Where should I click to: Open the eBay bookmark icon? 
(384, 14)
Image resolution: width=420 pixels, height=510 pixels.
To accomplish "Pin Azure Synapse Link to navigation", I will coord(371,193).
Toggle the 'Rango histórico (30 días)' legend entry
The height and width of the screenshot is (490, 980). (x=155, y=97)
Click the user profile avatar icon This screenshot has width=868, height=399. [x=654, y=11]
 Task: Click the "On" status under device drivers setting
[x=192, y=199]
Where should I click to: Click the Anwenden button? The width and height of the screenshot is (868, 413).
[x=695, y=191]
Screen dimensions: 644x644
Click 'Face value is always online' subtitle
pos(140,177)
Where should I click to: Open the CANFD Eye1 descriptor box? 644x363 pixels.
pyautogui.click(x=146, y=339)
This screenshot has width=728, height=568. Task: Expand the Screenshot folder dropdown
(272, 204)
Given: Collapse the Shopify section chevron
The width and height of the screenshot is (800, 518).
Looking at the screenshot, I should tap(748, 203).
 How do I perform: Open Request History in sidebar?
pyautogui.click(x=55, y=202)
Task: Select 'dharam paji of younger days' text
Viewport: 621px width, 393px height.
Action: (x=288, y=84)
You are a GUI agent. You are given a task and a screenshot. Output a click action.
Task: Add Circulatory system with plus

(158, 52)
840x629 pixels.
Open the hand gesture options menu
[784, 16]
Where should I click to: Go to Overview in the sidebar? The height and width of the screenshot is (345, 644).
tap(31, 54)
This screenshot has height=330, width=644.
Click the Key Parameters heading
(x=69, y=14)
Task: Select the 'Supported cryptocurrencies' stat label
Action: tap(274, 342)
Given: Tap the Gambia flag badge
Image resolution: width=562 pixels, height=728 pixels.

WHAT NEEDS TO BE DONE: Recreate the full listing above precisely.

SOLUTION TO THIS TASK:
Where should I click to: Open the eBay bookmark icon? 
(384, 14)
Image resolution: width=420 pixels, height=510 pixels.
To accomplish "Pin Azure Synapse Link to navigation", I will coord(371,193).
Toggle the 'Rango histórico (30 días)' legend entry
The height and width of the screenshot is (490, 980). (x=155, y=97)
Click the user profile avatar icon This screenshot has width=868, height=399. [x=654, y=11]
 Task: Click the "On" status under device drivers setting
[x=192, y=199]
Where should I click to: Click the Anwenden button? The width and height of the screenshot is (868, 413).
[x=695, y=191]
Screen dimensions: 644x644
Click 'Face value is always online' subtitle
pos(140,177)
Where should I click to: Open the CANFD Eye1 descriptor box? 644x363 pixels.
pyautogui.click(x=146, y=339)
This screenshot has width=728, height=568. Task: Expand the Screenshot folder dropdown
(272, 204)
Given: Collapse the Shopify section chevron
The width and height of the screenshot is (800, 518).
Looking at the screenshot, I should tap(748, 203).
 How do I perform: Open Request History in sidebar?
pyautogui.click(x=55, y=202)
Task: Select 'dharam paji of younger days' text
Viewport: 621px width, 393px height.
Action: (x=288, y=84)
You are a GUI agent. You are given a task and a screenshot. Output a click action.
Task: Add Circulatory system with plus

(158, 52)
840x629 pixels.
Open the hand gesture options menu
[784, 16]
Where should I click to: Go to Overview in the sidebar? The height and width of the screenshot is (345, 644).
tap(31, 54)
This screenshot has height=330, width=644.
Click the Key Parameters heading
(x=69, y=14)
Task: Select the 'Supported cryptocurrencies' stat label
Action: tap(274, 342)
Given: Tap the Gambia flag badge
Image resolution: width=562 pixels, height=728 pixels.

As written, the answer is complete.